Categoria jurídica de conteúdo variável. Não uma cifra. Não uma linha divisória que separa, de um lado, quem merece proteção e, de outro, quem não merece. É esse o ponto que os quatro julgados, cada um a seu modo, vêm reafirmar.
O que fica
Há algo profundamente humano nesses processos que os números, sozinhos, não conseguem contar. Um homem que paga em dia todos os seus consignados e ainda assim vê a esposa e a filha adoentadas disputarem espaço no orçamento com o boleto do banco. Um professor que descobre, ao somar suas dívidas, que deve mais do que ganha.

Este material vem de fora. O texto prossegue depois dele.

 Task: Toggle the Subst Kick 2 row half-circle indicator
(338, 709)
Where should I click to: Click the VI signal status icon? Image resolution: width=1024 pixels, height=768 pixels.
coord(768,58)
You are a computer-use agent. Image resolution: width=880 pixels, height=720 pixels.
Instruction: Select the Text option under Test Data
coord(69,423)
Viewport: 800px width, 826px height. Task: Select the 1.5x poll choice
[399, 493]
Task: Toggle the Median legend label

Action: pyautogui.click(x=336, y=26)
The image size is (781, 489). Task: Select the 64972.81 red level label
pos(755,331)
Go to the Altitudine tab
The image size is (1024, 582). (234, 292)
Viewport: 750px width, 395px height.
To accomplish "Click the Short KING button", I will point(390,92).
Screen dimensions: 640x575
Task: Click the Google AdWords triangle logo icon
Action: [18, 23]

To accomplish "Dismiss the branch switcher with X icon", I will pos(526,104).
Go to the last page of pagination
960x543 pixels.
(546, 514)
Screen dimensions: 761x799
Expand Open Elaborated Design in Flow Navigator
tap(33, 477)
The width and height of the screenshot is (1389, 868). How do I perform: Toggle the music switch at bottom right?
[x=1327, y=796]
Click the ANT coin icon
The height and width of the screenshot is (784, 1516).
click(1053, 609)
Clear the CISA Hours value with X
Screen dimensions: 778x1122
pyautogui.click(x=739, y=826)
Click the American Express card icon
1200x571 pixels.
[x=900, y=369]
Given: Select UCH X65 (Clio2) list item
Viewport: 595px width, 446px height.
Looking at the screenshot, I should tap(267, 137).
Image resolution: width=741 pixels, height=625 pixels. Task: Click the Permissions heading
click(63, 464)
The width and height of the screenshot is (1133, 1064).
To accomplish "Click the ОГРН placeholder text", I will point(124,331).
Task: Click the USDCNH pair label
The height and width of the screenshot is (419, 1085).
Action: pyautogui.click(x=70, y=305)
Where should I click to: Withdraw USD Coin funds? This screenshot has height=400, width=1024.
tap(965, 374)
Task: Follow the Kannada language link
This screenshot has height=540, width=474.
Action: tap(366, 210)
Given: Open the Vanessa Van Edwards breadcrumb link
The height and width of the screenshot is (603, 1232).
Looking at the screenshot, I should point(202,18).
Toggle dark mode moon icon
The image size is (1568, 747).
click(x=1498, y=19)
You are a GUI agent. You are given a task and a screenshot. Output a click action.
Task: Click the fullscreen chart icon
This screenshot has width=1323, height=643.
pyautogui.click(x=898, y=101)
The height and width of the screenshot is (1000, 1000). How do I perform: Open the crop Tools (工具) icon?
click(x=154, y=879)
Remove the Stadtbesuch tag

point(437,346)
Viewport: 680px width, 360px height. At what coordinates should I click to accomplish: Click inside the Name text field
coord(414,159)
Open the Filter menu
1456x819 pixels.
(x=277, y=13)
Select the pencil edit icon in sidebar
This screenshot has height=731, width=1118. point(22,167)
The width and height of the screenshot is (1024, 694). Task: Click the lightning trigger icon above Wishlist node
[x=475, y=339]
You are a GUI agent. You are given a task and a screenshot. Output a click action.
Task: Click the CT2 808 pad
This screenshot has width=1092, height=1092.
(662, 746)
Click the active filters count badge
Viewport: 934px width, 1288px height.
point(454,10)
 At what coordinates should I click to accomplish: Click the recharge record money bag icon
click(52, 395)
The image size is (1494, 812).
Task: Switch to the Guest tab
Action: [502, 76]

Um trabalhador que, depois de pagar tudo que lhe cobram, sobra com pouco mais de mil reais — quantia que, no papel do decreto, pareceria suficiente, mas que, na vida real, não é.
O superendividamento não é uma abstração regulamentar. É a experiência concreta de não conseguir chegar ao fim do mês sem sacrificar aquilo que sustenta a dignidade de uma pessoa e de sua família. E é justamente por isso que o STF recusou-se a resolver esse drama com uma fórmula fixa. Reconheceu que R$ 600,00 pode orientar, mas não pode decidir sozinho. Determinou que o valor seja revisto, tecnicamente, ano após ano. E deixou claro que, no caso concreto, cabe ao juiz — não ao decreto — dizer se aquela pessoa, com aquela renda e aquelas dívidas, ainda tem condições de viver com dignidade.
Essa é a mensagem que os Tribunais de Justiça do Paraná, de São Paulo e de Sergipe começam a repetir, cada um com suas próprias palavras, mas com o mesmo fundo de verdade: o mínimo existencial não é uma linha no decreto. É a vida de quem está do outro lado do processo.